Seiten

piątek, 21 listopada 2014

Troche sie tego znowu nazbieralo... czyli kolejna porcja pustych opakowan :)


 Pare rzeczy mi sie znowu nazbieralo... jak widac w zuzywaniu jestem rownie dobra jak w kupowaniu hehe... ;)


 Tym razem zaczne od kolorowki. Duzo tego nie ma ale wiadomo, kosmetyki kolorowe zuzywaja sie o wiele wolniej jak pielegnacja. W koncu zuzylam oba produkty z Illamasqua. Troche tam na bokach zostalo ale ja nie lubie wydrapywac resztek. Zarowno podklad w pudrze jak i korektor byly niesamowicie wydajne i myslalam, ze nie uda mi sie ich wykonczyc. A musze przyznac, ze uzywalam codziennie w moim mini makijazu do pracy. Oba produkty bardzo dobrze mi sluzyly i bylam z nich bardzo zadowolona. Chcialabym zeby Illasamasqua byla dostepna w de... niestety na to nie ma co liczyc. Dramat bedzie jak mi sie perfumy skoncza. Tusz Covergirl dostalam od Urbi... i jest to faktycznie niesamowity tusz ale juz wiem jaka jest roznica miedzy nim a tuszem wysokopolkowym (oczywiscie nie kazdym). Covergirl dawal mi swietny efekt ale skonczyl sie w takim tempie, ze nawet nie zdazylam sie nim nacieszyc. Szybko zrobil sie suchy... naprawde suchy, bo ogolnie to ja sie lubie z suchymi tuszami ale tego nie dalo sie uzywac. Zaczal zostawiac grudki i nie pokrywal rzes rownomiernie a do tego zaczal pod koniec nieladnie pachniec. Za ta cene na pewno warto, tym bardziej jak sie ma bezproblemowy dostep... ja niestety nie mam. Kupilam niemiecki odpowiednik ale to kompletnie inna bajka. Balsam w kredce z Astora, pierwsza ktora zuzylam. Tak samo niesamowicie wydajna, wydawalo sie, ze nie ma konca. Bardzo lubie i mozliwe, ze kiedys do niej wroce. Diorskin Nude BB Creme to jeden z niewielu bebikow z wysokiej polki, ktory naprawde jest dobry. Na poczatku nie bylam przekonana ale jak zaczelam uzywac to bardzo sie polubilismy. Na pewno kupie ponownie, jak zuzyje to co mam pootwierane. Dwie odzywki do rzes... dwie najlepsze. Revitalash moj faworyt od lat. Kocham... moje rzesy kochaja i bede uzywac do konca zycia. Chyba, ze ktos w miedzyczasie wymysli cos lepszego. Xlash to naturalny odpowiednik. U mnie swietnie sprawdzil sie w przypadku brwi, co wiele z was zauwazylo (na insta). Jezeli chodzi o rzesy, to jest dla mnie dobra odskocznia od Revitalash ale nie daje mi tak dobrych efektow jak tamta. Uzywam co jakis czas zeby rzesy odpoczely. Z tym, ze wiem i widzialam, jak pieknie potrafi Xlash zadzialac. Tu to juz kwestia indywidualna, co kto bardziej lubi. Miniaturka zelu do brwi Anastasia Beverly Hills... uwielbiam i aktualnie uzywam pelnowymiarowe opakowanie.

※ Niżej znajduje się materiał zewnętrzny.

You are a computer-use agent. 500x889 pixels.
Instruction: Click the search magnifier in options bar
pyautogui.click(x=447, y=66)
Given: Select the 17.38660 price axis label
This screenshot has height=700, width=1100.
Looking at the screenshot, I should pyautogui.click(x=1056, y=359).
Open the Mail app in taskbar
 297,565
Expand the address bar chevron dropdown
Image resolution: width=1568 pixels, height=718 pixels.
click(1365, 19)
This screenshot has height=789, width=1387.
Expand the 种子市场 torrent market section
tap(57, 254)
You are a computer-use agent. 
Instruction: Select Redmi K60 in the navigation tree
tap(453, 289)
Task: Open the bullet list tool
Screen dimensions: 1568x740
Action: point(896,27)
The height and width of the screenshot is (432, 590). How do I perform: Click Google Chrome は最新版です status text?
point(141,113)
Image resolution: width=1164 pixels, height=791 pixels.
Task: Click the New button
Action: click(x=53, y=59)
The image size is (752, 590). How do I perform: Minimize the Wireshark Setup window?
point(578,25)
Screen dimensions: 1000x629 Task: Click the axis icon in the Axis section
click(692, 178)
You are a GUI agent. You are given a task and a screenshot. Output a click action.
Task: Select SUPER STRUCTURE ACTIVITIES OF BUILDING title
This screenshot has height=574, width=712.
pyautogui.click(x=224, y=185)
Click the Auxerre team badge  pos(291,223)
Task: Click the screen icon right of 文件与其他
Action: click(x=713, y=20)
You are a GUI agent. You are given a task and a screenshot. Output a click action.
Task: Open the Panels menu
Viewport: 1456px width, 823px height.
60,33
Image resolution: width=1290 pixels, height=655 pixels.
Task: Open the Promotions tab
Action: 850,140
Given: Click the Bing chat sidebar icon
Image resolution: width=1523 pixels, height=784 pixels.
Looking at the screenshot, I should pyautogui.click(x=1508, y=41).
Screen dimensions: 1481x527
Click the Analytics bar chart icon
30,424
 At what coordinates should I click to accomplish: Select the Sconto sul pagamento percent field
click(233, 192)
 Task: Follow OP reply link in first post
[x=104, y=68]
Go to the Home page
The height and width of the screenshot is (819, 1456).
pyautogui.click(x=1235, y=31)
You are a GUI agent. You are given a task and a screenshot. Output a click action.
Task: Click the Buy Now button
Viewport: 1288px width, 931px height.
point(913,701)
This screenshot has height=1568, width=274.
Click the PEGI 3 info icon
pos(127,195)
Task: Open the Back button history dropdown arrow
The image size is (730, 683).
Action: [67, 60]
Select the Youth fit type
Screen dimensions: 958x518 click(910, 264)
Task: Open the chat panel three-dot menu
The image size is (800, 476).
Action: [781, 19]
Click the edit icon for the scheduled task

 Zaczne od masci Skinoren. Masc ktora mnie na poczatku roku uratowala, no moze nie tyle mnie tylko moja twarz. Ja jestem gruboskorna, wiec bez problemu moge uzywac na cala twarz. Wyleczyla mi to z czym od dluzszego czasu sie zmagalam i pomaga mi trzymac skore pod kontrola. Stosuje teraz glownie punktowo i na pewno pozostanie ze mna na dluzej... oczywiscie w szafce mam kolejne opakowanie. La Roche Posey Redermic R krem ktory skonczylam juz dosc dawno temu. Nie jest zly, sluzyl mi dobrze ale jakos tak bez wiekszego sentymentu do niego podchodze. Jest wiele innych produktow tego typu, wiec na razie sobie daruje. Lierac Roztwor Keratolityczny z kwasem azelainowym i cynkiem to produkt do oczyszczania, ktory bardzo polubilam. Jak potrzebowalam porzadnego efektu... takiego efektu kwiczacej skory, to wlasnie siegalam po ten produkt. Vichy Idealia Pro to moj ukochany krem na dzien. Swietnie sie sprawdza na codzien jako produkt bazowy pod makijaz a do tego faktycznie dobrze sobie radzi i ja uwazam, ze spelnia obietnice producenta. Kolejne opakowanie w uzyciu. Biotherm Biosource czyli micelarna pianka do mycia twarzy. Swietna, wydajna i delikatna. Chetnie zabieram na wyjazdy, byla ze mna na tegorocznym urlopie. Mixa dwufazowka do demakijazu oka. Plyn ktory dostalam od Mamiszona. Calkiem dobry produkt. Zmywal... moze nie tak dobrze jak moj faworyt ale mimo wszystko usuwal makijaz bez zbednego pocierania. Nie tluscil i nie pozostawial tej koszmarnej warstwy, ktora nam potrafi potem utrudniac patrzenie. Dosc szybko sie skonczyl, wiec wydajnosc srednia ale jak na ta cene, to calkiem dobry produkt. Po raz kolejny Skin79 The Oriental Double Perfection Eye Healer Plus czyli moj ukochany od lat i niezastapiony krem pod oczy na dzien. Oczywiscie kolejny w uzyciu a nastepny juz zamowiony. LRP Effaclar micel tez pojawia sie od dawna w moich denkowych postach. Jak dla mnie najlepszy. GlamGlow 15 gamowe opakowanie. Maseczka slynna i chyba juz wszyscy o niej slyszeli. Ja osobiscie wole biala. Te pieknie pachnie ale dosc szybko wysycha i jezeli mi takie mini pod koniec pawie skamienialo, to nie chce wiedziec co sie dzieje z pelnowymiarowym opakowaniem. Tej raczej nie kupie ale ogolnie maseczki tej firmy uwielbiam i sa aktualnie jedynymi maskami jakie uzywam.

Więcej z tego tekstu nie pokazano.